Nisan 1922’de, New York City’den Portekiz’in Madeira adasındaki Funchal’a gemiyle gelen Elias Mallouk, limanda kendisini soru yağmuruna tutan bir kalabalık tarafından karşılanır. Mallouk, Madeira’nın en önemli dikiş-nakış ihracatçılarından biridir. Funchal’i yurt dışında temsil eder ve adaya çok özel bir görevle gelir: buradaki sanayiyi Amerikan ihracatçılarının, özellikle de New York’taki Suriyeli göçmenlerin yararına olacak şekilde restore etmek. Mallouk, Funchal’da önce ABD Başkonsolosu Eells Stillman ile görüşür. Ardından nakışçıların maaşlarını düzenleyen bir imalatçılar birliği olan Madeira Nakış Kulübü’ne gider. Aynı yılın Nisan ayında gerçekleştirdikleri bir toplantıda kulübün maaşlarda yüzde otuzluk bir azaltmaya gitmesi, Mallouk’un mallarını evlerinde diken Madeiralı kadınların grev tehdidini beraberinde getirmişti.

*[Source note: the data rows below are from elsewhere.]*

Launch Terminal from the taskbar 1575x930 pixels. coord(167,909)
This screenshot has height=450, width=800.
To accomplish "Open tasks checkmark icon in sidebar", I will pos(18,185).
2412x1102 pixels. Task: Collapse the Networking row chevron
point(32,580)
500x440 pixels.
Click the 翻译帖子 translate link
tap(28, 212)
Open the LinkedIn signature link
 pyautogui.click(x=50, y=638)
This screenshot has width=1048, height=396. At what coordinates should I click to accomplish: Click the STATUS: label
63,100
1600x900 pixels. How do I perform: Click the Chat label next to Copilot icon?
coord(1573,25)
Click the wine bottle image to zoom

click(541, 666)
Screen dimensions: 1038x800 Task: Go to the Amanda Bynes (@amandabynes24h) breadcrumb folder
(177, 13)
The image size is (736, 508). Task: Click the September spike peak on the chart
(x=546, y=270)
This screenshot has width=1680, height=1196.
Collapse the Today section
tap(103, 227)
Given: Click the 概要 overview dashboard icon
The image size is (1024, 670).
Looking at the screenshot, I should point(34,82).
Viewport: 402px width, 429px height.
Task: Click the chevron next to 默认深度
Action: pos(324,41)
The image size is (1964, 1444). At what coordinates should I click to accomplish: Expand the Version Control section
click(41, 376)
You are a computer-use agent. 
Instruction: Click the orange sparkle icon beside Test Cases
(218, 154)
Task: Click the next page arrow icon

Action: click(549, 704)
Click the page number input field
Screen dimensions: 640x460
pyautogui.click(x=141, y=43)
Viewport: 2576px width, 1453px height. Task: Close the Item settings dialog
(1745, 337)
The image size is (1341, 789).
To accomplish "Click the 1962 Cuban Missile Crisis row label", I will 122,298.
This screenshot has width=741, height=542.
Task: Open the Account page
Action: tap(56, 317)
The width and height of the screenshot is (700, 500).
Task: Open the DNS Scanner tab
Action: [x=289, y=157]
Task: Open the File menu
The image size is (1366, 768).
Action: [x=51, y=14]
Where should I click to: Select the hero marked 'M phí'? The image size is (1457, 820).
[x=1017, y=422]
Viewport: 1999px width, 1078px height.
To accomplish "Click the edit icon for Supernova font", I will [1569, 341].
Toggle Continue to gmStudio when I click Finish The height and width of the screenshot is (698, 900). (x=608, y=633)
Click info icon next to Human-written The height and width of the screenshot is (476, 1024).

Funchal’ın işçi sendikaları Madeira Nakış Kulübü’nün kararına şiddetle karşı çıkarak bu kulübün Suriyeli üyeleri için “yerlilerin alın terlerinden” zenginleşen “sahte bir Amerikalı sürüsü, imansız vatansız paryalar” diye bahseder. O Operário gazetesi Mallouk’u “sıska, hüzünlü çocuklarının açlıklarını ve hastalıklarını azaltabilmek için bir parça nakışı bitirmeye çalışan nakkaş kadınları” köleleştirmekle itham eder. Madeiralı işçiler aynı zamanda adadaki tacirleri parazit olarak ilan ederler.

Ah, Elias Maluco, ah viskinin peygamberi… Neden Suriye’ye gitmiyorsun? Neden kendileri de kolonyalizmin aşağılık iziyle lekelenmiş halkının kurtarıcısı olarak hava atmıyorsun?

O Operário, Nisan 1922.
FUNCHAL, MADEIRA NAKKAŞ KADINLAR

1922 senesinde Suriyeli tacirler Madeira’nın tekstil sanayisinin yüzde doksanını kontrolleri altında tutarlar. Adanın meşhur dantel, kumaş ve el yapımı dikiş-nakışlarının neredeyse tümü bu Suriyeli iş merkezleri yoluyla ABD’ye giderek New York City’deki giyim üreticilerini besler. Peki Suriyeli göçmen sermayesi Madeira adasına nasıl gelmişti? Bunun cevabı üç bağlamda incelenebilir: savaş ve sonuçları, pasaport siyasetinin yükselişi ve Suriyeli sermayenin tedarik zinciri gücü aracılığıyla sendikalaşmış emeğe karşı direnmesi. Suriyeli tacirler Madeira’ya ilk kez Birinci Dünya Savaşı esnasında gelirler. Avrupa ve Amerika’ya ihraç etmek için kumaş üreten Madeira sanayisini 1914 öncesinde Alman firmaları kontrol eder. New York’un Suriye mahallesinden gelen Elias Mallouk, George Bardwill ve diğer tüccarlar, toptancılık işlerini ilerletmek için Almanların Madeira’daki mallarını satın alırlar. Bu malları bavul ticareti yoluyla Orta Batı’ya, ABD-Meksika sınırına ve Latin Amerika’ya götürürler. Ancak daha sonrasında savaş bu iş kolunu da vurur. Alman mallarına karşı konulan ambargolar Madeira’nın ihracat ticaretini duraksatır ve Portekiz hükûmeti Almanların sahip olduğu tekstil fabrikalarının likidite edilmesini emreder. 1916’da Amerikan-Suriyeli imalatçılar New York’tan gelerek bu firmaları satın alırlar ve ürünlerini Amerika’ya yeniden tanıtırlar.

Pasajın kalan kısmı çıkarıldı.